To calculate the volume of water in a conical tank, we start with the formula for the volume of a cone:
\[ V = \frac{1}{3} \pi r^2 h \]
Where:
- \( V \) is the volume,
- \( r \) is the radius of the base,
- \( h \) is the height.
In this problem, the tank is an inverted cone with a total height of 6 feet and a radius of 2 feet. We are interested in the volume of the water when the water level is at 3.5 feet.
First, we need to find the radius of the cone where the water level is 3.5 feet. Since the cone is similar at different heights, we can use the ratio of the heights and radii.
Given:
- Full height of the cone, \( H = 6 \) feet
- Full radius of the cone, \( R = 2 \) feet
- Water height, \( h = 3.5 \) feet
We can determine the radius \( r \) of the water surface at height \( h \) using the similarity of triangles:
\[ \frac{r}{R} = \frac{h}{H} \]
Substituting in our values:
\[ \frac{r}{2} = \frac{3.5}{6} \]
Now, solve for \( r \):
\[ r = 2 \cdot \frac{3.5}{6} = 2 \cdot \frac{3.5}{6} = \frac{7}{6} \text{ feet} \]
Now we know that the radius of the water surface is \( \frac{7}{6} \) feet at a height of 3.5 feet.
Next, we can calculate the volume of the water using the volume formula for a cone:
\[ V = \frac{1}{3} \pi r^2 h \]
Substituting in \( r = \frac{7}{6} \) feet and \( h = 3.5 \) feet:
\[ V = \frac{1}{3} \pi \left(\frac{7}{6}\right)^2 (3.5) \]

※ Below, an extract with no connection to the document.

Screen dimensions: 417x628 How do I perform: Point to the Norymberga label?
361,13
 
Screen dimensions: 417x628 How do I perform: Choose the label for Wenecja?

Calculating \( \left(\frac{7}{6}\right)^2 \):
\[ \left(\frac{7}{6}\right)^2 = \frac{49}{36} \]
Now substituting \( \frac{49}{36} \) back into the volume formula:
\[ V = \frac{1}{3} \pi \left(\frac{49}{36}\right) (3.5) \]
Convert \( 3.5 \) to a fraction:
\[ 3.5 = \frac{7}{2} \]
So we substitute that in:
\[ V = \frac{1}{3} \pi \left(\frac{49}{36}\right) \left(\frac{7}{2}\right) \]
Multiplying:
\[ = \frac{1}{3} \pi \cdot \frac{49 \cdot 7}{36 \cdot 2} \] \[ = \frac{1}{3} \pi \cdot \frac{343}{72} \]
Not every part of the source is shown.